Waking up one morning to be told your child has cancer. Seeing your child with a tube hanging out of their chest and out of their nose. Not being able to take your child to the cinema, bath them and take them swimming.

Signing forms to allow toxic drugs to be pumped into their bodies, for weeks, months, even years. Blood transfusion after blood transfusion, infection after infection because they have no immune system. Having all this for up to three years. Being told that because of the treatment needed your child will be sterile, your child will have brain damage and your child will have lung, kidney, heart and liver damage, together with stunted growth. Being told that your child may need treatment for the rest of their life.

That’s what happened to me in 2007 two weeks before Reece’s second birthday. Over the next year I spent over 260 days in hospital, watching many children visit the brink of death and recover, some did not. I realised I had to do something, not for research, or for the hospital but something for these kids, today and now. I knew I could make them smile; children love presents and toys, so I decided to set up Little Heroes to give these kids presents whilst they undergo aggressive cancer treatments.

When I say his treatment has been tortuous, I mean it wholeheartedly.

To watch him lie in his bed for 4 days not moving due to chemotherapy drugs, with him on monitors to make sure he stays alive, to move back and watch as doctors and nurses struggle to keep him breathing.

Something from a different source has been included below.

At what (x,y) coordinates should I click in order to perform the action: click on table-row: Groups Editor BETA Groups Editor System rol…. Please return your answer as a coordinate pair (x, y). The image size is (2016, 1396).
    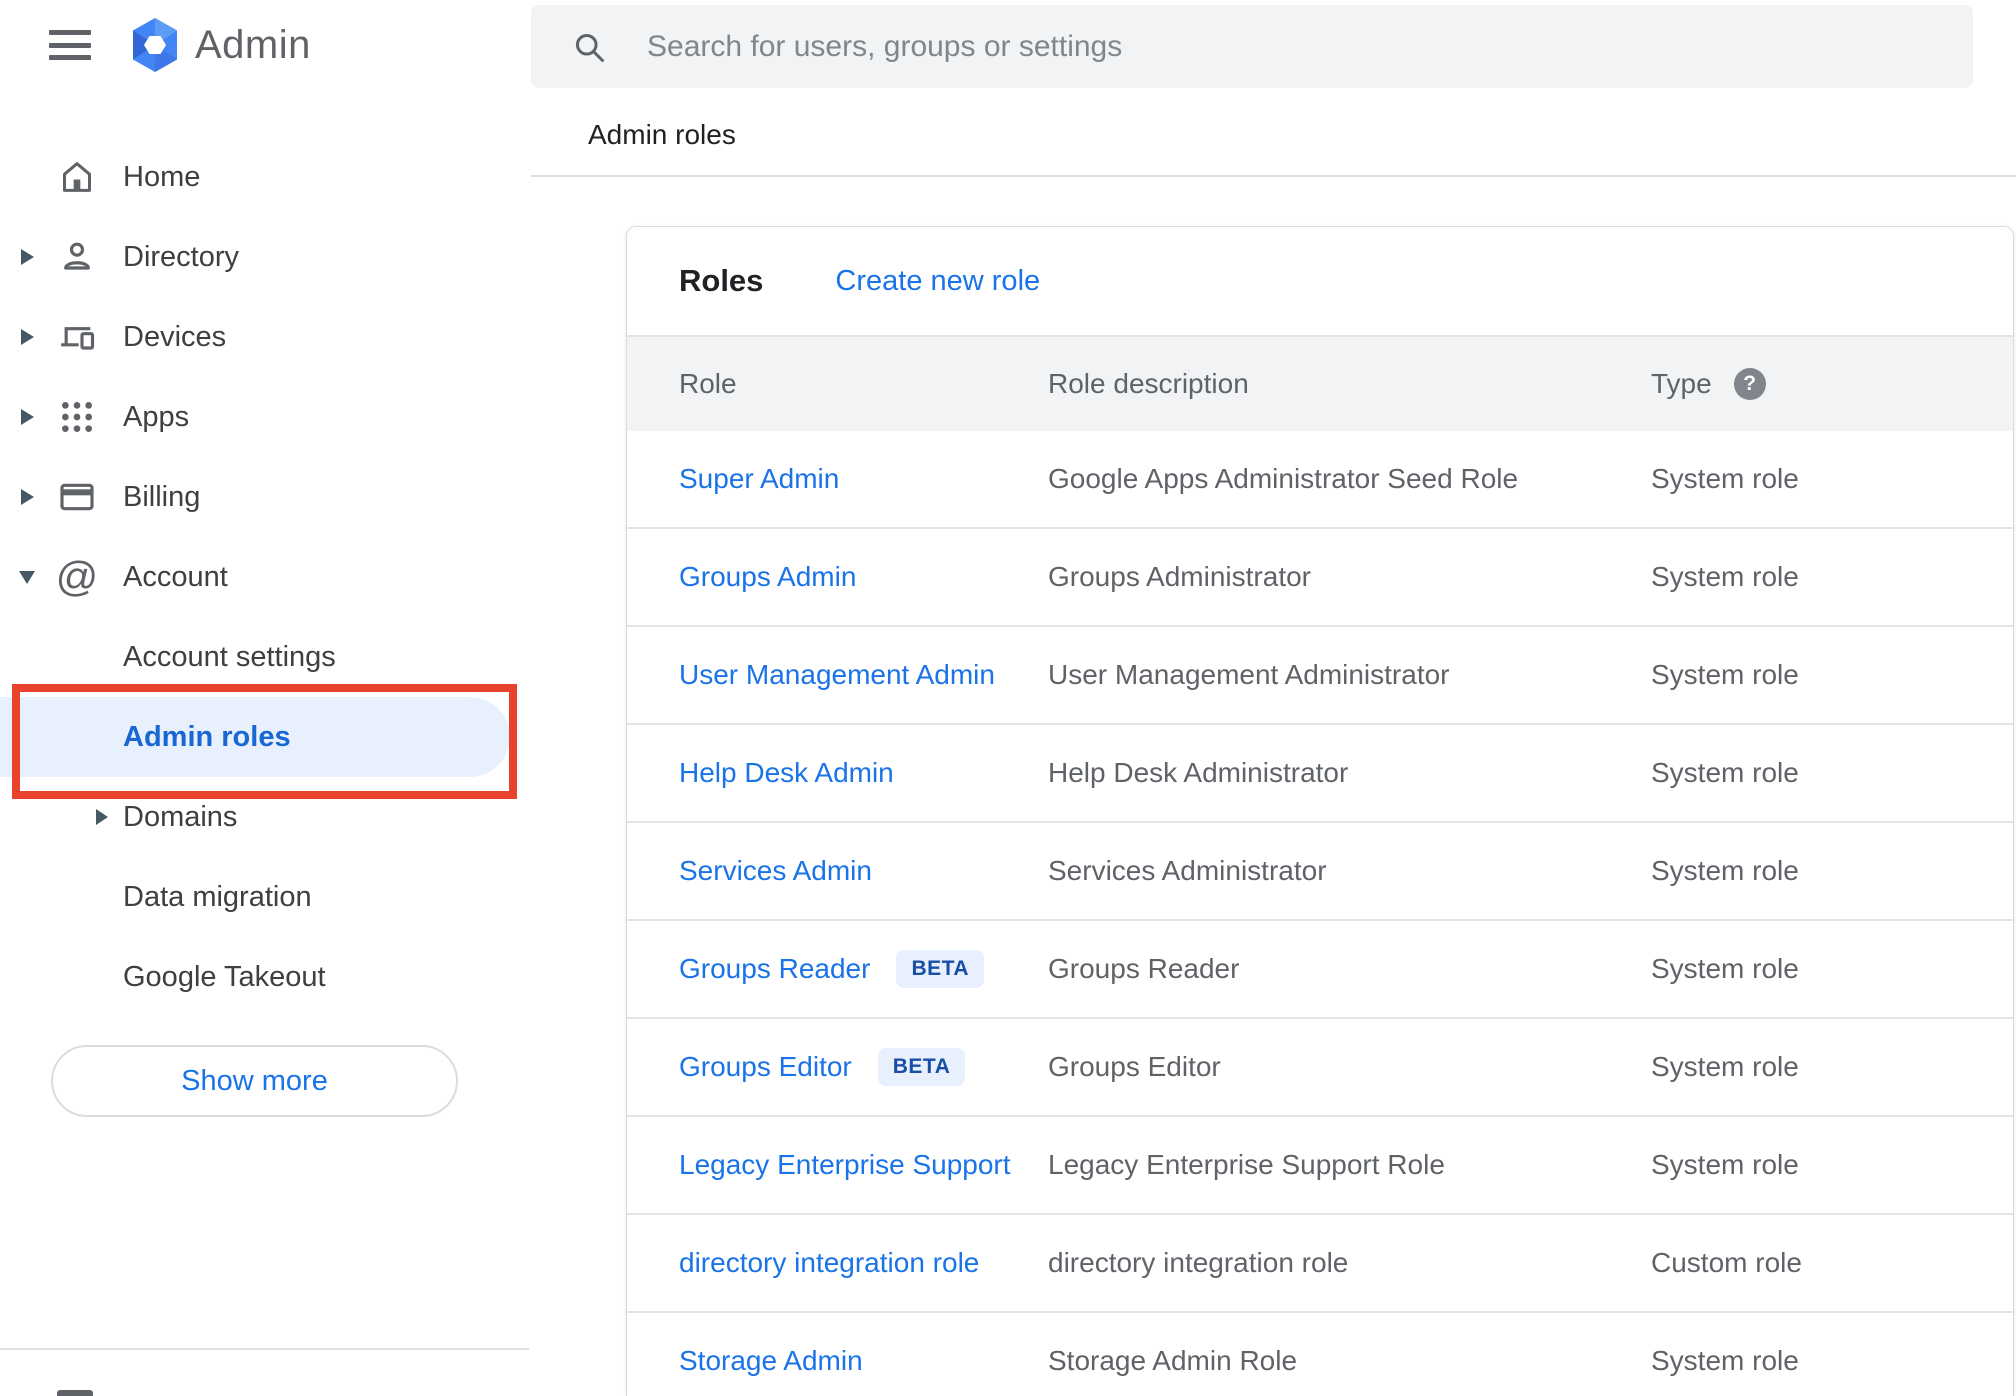
    Looking at the image, I should click on (1320, 1068).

Watching him lose his hair twice, the result of the poisonous drugs which keep him alive but give him side effects too terrible to comprehend. To watch him recover from an infection, then fall victim to another one in a matter of days, but worst of all, to know that he may have to go through it all again over the next 3 years. Normal activities, such as playing football, playing in the sea, are now defined by the necessary hospital visits for blood tests, transfusions, chemotherapy and radiation. This is what I and parents of children with cancer go through every day.